I don't use em dashes profusely. However, I'm reminded of bumping into
arbitrary rules that mandated rewriting something into a more awkward form in
order to comply with the rules.

There is a certain subset of instructors who confuse students with rules more
than they aid them in learning to communicate clearly.

As for the style guides. Well, I don't know how things are these days, but
there was also a not insignificant portion of pedagogy devoted to blind
adherence to one or another. All the more confusing when a young student is
not really working in a context that allows the student to see where, how, and
why the rules make sense. Cart before the horse, I guess I might say.

------
pohl
The article makes a case against hammers by showing how ugly it is to see one
bashing a skull.

Meanwhile, hammers still useful.

------
joelmichael
I think this article was hilarious in how it demonstrated the problems with
the em dash. Honestly, I couldn't even finish it because the style was so
frustrating...

But I still like it, and I know the author does too. The em dash is an
artistic tool which gives a bit of humanity to the author. It makes it feel a
little less calculated and a little more free-form. I respect professionalism,
but even professionals like to let loose with their heart from time to time,
to reveal their stream of consciousness, and the em dash is a tool in that
regard. The real message here isn't that the em dash is evil, just that we
should avoid over-using it.

------
nolanw
This article is unreadable. And that may be the point.

------
zyfo
The author likens it with a pack of cigarette a day. It would be more apt if
she compared it with wine, where a glass a day has proven to be beneficial.

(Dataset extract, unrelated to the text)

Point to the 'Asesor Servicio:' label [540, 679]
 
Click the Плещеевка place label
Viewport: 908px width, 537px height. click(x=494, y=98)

She quoted it herself: _"Use a dash only when a more common mark of
punctuation seems inadequate."_

 _Who are we, we modern writers, to pass judgment—and with such shocking
frequency—on these more simple forms of punctuation—the workmanlike comma, the
stalwart colon, the taken-for-granted period? (One colleague—arguing
strenuously that certain occasions call for the dash instead of other
punctuation, for purposes of tone—told me he thinks of the parenthesis as a
whisper, and the dash as a way of calling attention to a phrase._

Right, so because you as a modern writer don't want to pass judgment we should
stop using it? I'm on her colleague's side on this one.

EDIT: Embarassing gender confusion. Thanks for the correction.